▶ **Aim of the exercise**
Write out the lines below as a numbered list, omitting blank lines.

▶ **Extracted material**
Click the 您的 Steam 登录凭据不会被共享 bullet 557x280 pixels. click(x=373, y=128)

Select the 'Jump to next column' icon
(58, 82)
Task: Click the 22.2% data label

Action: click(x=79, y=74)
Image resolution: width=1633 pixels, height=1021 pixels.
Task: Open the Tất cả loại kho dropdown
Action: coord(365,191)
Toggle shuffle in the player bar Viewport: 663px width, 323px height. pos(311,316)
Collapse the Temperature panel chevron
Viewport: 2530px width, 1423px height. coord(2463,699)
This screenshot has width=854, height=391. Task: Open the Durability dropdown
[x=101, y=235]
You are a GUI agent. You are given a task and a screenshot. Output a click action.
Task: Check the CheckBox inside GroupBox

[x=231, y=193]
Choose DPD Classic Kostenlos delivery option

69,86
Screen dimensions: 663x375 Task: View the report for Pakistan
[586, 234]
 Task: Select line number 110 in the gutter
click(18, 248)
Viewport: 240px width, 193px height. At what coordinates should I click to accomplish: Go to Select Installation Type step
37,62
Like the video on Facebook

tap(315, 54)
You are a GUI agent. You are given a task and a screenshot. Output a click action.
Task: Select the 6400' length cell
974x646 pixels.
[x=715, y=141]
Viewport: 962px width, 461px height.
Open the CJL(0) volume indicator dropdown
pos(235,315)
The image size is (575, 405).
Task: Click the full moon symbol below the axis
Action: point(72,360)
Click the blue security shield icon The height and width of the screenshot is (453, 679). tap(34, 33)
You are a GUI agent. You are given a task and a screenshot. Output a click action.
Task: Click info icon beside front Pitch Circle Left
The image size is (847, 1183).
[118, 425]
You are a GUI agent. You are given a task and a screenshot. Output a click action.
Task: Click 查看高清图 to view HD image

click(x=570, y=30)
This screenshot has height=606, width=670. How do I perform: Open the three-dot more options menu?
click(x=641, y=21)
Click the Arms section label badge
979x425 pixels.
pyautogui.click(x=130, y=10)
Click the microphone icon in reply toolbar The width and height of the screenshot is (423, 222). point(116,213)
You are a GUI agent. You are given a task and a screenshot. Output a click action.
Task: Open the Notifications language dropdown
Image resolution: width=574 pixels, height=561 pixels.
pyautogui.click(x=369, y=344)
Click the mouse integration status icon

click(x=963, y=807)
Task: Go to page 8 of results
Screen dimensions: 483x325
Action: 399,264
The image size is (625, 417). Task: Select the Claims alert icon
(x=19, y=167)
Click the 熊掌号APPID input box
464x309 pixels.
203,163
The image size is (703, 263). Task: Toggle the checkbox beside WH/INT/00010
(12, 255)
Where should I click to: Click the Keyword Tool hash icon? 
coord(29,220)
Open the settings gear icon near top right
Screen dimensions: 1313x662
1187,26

▶ **Output of the exercise**
1. Click the 您的 Steam 登录凭据不会被共享 bullet 557x280 pixels. click(x=373, y=128)
2. Select the 'Jump to next column' icon
3. (58, 82)
4. Task: Click the 22.2% data label
5. Action: click(x=79, y=74)
6. Image resolution: width=1633 pixels, height=1021 pixels.
7. Task: Open the Tất cả loại kho dropdown
8. Action: coord(365,191)
9. Toggle shuffle in the player bar Viewport: 663px width, 323px height. pos(311,316)
10. Collapse the Temperature panel chevron
11. Viewport: 2530px width, 1423px height. coord(2463,699)
12. This screenshot has width=854, height=391. Task: Open the Durability dropdown
13. [x=101, y=235]
14. You are a GUI agent. You are given a task and a screenshot. Output a click action.
15. Task: Check the CheckBox inside GroupBox
16. [x=231, y=193]
17. Choose DPD Classic Kostenlos delivery option
18. 69,86
19. Screen dimensions: 663x375 Task: View the report for Pakistan
20. [586, 234]
21.  Task: Select line number 110 in the gutter
22. click(18, 248)
23. Viewport: 240px width, 193px height. At what coordinates should I click to accomplish: Go to Select Installation Type step
24. 37,62
25. Like the video on Facebook
26. tap(315, 54)
27. You are a GUI agent. You are given a task and a screenshot. Output a click action.
28. Task: Select the 6400' length cell
29. 974x646 pixels.
30. [x=715, y=141]
31. Viewport: 962px width, 461px height.
32. Open the CJL(0) volume indicator dropdown
33. pos(235,315)
34. The image size is (575, 405).
35. Task: Click the full moon symbol below the axis
36. Action: point(72,360)
37. Click the blue security shield icon The height and width of the screenshot is (453, 679). tap(34, 33)
38. You are a GUI agent. You are given a task and a screenshot. Output a click action.
39. Task: Click info icon beside front Pitch Circle Left
40. The image size is (847, 1183).
41. [118, 425]
42. You are a GUI agent. You are given a task and a screenshot. Output a click action.
43. Task: Click 查看高清图 to view HD image
44. click(x=570, y=30)
45. This screenshot has height=606, width=670. How do I perform: Open the three-dot more options menu?
46. click(x=641, y=21)
47. Click the Arms section label badge
48. 979x425 pixels.
49. pyautogui.click(x=130, y=10)
50. Click the microphone icon in reply toolbar The width and height of the screenshot is (423, 222). point(116,213)
51. You are a GUI agent. You are given a task and a screenshot. Output a click action.
52. Task: Open the Notifications language dropdown
53. Image resolution: width=574 pixels, height=561 pixels.
54. pyautogui.click(x=369, y=344)
55. Click the mouse integration status icon
56. click(x=963, y=807)
57. Task: Go to page 8 of results
58. Screen dimensions: 483x325
59. Action: 399,264
60. The image size is (625, 417). Task: Select the Claims alert icon
61. (x=19, y=167)
62. Click the 熊掌号APPID input box
63. 464x309 pixels.
64. 203,163
65. The image size is (703, 263). Task: Toggle the checkbox beside WH/INT/00010
66. (12, 255)
67. Where should I click to: Click the Keyword Tool hash icon? 
68. coord(29,220)
69. Open the settings gear icon near top right
70. Screen dimensions: 1313x662
71. 1187,26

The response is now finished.